_AIM OF THE EXERCISE_:
Count every line that includes the string "will" in the entries that follow. Nothing besides the number is needed.

Top of DATA SECTION

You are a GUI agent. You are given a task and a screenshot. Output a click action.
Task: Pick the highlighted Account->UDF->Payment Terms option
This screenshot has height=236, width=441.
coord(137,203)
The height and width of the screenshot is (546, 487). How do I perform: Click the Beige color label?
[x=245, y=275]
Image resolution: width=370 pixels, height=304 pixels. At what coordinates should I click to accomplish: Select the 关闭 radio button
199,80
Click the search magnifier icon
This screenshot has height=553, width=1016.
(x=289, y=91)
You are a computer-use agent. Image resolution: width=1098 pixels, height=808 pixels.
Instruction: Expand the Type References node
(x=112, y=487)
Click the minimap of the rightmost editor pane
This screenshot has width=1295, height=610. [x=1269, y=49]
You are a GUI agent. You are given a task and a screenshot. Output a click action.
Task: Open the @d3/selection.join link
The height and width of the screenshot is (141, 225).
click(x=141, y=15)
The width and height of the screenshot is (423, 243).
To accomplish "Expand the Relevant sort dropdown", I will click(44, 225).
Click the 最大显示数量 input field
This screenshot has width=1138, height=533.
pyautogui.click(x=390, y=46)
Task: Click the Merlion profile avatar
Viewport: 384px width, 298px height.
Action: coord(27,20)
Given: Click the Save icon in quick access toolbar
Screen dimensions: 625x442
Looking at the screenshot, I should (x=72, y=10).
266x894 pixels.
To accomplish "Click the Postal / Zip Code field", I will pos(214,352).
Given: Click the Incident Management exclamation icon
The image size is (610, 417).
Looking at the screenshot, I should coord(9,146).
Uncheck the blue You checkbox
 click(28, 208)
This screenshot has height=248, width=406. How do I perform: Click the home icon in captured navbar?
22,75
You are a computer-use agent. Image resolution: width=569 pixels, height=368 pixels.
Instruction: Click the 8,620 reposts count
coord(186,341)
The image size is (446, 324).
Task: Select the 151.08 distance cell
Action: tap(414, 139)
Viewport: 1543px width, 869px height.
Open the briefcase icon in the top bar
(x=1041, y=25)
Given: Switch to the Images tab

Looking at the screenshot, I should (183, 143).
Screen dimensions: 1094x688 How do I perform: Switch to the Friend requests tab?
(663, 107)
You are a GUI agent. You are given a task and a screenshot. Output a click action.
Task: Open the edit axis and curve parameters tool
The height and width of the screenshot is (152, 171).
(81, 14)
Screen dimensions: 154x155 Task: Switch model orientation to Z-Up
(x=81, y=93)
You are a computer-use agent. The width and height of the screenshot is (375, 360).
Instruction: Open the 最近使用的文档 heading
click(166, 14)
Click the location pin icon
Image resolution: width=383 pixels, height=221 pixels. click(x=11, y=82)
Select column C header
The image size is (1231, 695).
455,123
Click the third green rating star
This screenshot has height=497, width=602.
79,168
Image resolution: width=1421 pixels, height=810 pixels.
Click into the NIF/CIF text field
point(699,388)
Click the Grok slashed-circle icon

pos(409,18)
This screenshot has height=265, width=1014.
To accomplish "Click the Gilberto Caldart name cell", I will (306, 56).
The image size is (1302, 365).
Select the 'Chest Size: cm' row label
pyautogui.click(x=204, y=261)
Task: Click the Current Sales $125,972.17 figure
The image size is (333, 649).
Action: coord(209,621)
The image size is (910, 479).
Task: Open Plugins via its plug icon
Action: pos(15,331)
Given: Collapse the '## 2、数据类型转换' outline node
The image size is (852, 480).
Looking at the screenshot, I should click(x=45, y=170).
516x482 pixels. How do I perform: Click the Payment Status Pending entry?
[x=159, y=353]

Bottom of DATA SECTION

_RESULT_:
3